1. Protein was extracted from cultured rat astrocytes using membrane solubilization buffer (25 mM Tris pH 7.4, 150 mM NaCl, 1 mM CaCl2, 1 mM MgCl2, 0.5% NP-40, and protease inhibitors).
2. Cultured astrocytes were washed twice with ice-cold TBS containing 1 mM CaCl2and 1 mM MgCl2and incubated on ice in membrane solubilization buffer for 20 minutes with occasional agitation.
3. Cell lysates were collected, vortexed briefly, and centrifuged at 4°C at high speed for 10 minutes to pellet non-solubilized material. The supernatant was collected and stored at −80°C.
4. Pierce BSA Protein Assay Kit (Thermo Fisher) was used to determine protein concentration, and lysates were mixed with 4× Pierce™ Reducing Sample Buffer (Thermo Scientific) and incubated at 45°C for 45 minutes to denature proteins.

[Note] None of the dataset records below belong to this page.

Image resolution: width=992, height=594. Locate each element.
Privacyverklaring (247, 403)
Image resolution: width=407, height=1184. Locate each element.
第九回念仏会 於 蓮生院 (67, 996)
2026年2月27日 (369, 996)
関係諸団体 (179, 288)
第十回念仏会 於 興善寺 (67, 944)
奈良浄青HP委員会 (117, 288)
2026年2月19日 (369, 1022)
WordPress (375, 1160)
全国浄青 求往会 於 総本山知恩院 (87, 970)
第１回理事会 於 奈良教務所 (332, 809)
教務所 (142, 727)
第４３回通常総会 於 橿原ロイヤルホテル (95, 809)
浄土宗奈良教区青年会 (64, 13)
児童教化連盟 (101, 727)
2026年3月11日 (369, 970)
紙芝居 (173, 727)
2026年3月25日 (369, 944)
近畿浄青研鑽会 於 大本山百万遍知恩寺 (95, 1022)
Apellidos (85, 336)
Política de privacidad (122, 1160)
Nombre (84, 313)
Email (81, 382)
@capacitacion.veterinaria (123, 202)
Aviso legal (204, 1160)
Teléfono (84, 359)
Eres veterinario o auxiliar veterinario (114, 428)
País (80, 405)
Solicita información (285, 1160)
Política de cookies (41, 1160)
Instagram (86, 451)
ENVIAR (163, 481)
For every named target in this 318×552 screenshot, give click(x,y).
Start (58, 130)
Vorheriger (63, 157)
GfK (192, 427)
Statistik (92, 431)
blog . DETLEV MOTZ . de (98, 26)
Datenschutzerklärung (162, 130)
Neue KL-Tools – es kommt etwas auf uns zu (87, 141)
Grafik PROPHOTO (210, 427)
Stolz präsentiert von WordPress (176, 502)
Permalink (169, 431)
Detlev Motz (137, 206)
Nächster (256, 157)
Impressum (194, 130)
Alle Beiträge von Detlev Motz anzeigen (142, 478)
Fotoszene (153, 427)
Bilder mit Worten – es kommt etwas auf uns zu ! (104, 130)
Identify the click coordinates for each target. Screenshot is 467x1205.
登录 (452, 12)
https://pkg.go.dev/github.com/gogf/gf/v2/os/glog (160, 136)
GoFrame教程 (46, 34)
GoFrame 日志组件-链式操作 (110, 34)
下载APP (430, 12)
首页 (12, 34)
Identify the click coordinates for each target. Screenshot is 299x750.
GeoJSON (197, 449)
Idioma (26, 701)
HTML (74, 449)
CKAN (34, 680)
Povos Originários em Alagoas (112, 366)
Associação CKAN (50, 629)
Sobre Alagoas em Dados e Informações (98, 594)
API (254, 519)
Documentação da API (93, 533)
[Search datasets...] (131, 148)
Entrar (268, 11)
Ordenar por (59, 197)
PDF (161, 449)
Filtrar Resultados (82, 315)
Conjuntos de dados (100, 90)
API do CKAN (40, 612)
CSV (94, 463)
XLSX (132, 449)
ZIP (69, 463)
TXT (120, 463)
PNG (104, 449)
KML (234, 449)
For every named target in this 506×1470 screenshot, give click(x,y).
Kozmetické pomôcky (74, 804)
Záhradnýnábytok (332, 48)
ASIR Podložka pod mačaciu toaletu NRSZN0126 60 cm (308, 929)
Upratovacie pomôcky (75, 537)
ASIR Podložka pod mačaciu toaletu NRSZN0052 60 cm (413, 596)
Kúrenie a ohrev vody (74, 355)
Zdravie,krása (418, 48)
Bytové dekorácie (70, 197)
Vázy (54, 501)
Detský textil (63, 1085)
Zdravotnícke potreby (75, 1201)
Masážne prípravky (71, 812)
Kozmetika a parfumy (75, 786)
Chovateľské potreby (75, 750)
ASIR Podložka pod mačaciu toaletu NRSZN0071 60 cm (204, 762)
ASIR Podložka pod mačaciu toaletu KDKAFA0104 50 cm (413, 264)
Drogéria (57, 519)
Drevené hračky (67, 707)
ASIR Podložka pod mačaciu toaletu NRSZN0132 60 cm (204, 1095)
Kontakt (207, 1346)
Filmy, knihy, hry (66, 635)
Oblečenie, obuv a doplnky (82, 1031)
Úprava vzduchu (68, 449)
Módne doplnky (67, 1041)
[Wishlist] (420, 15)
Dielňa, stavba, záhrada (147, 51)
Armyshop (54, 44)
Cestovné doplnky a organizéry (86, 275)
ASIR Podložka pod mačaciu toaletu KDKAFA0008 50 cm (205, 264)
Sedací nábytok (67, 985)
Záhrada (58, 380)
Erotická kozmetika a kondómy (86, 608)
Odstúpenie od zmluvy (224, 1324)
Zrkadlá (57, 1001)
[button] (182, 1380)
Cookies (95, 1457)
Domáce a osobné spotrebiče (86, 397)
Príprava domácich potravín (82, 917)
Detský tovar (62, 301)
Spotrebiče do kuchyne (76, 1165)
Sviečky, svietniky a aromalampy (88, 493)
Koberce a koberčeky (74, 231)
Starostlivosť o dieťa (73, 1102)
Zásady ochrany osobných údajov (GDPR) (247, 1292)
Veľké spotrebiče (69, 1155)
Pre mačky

5. 7-10 μg (cultured astrocyte lysates) of protein was loaded into Bolt™ 4–12% Bus-Tris Plus gels (Thermo Scientific) and run at 150 V for 1 hour.
6. Proteins were transferred at 100 V to PVDF membrane (Millipore) for 1.5 hours, blocked in 5% BSA in TBST (137 mM NaCl, 2.68 mM KCl, 24.7 mM Tris-Base, 0.1% (w/v) Tween 20) for 1 hour and incubated in primary antibodies overnight at 4°C.
7. Primary antibodies used were: anti-LRRK2 (Rabbit, 1:500; ab133474, abcam), GAPDH (mouse, 1:5000; ab8245, abcam), β-actin (mouse, 1:5000; A5441, Millipore Sigma), phospho-ERM (Rabbit, 1:500; #3141, Cell Signaling), ERM (Rabbit, 1:500; #3142, Cell Signaling), phospho-Rab10 (Rabbit, 1:500; ab230261, abcam), Rab10 (Rabbit, 1:500; ab237703, abcam).
8. The next day, membranes were washed with TBST, incubated in HRP secondary antibodies (Thermo Fisher Scientific) for 2 hours, washed in TBST, and imaged on a Biorad Gel Doc imaging system.
9. Protein levels were quantified using FIJI.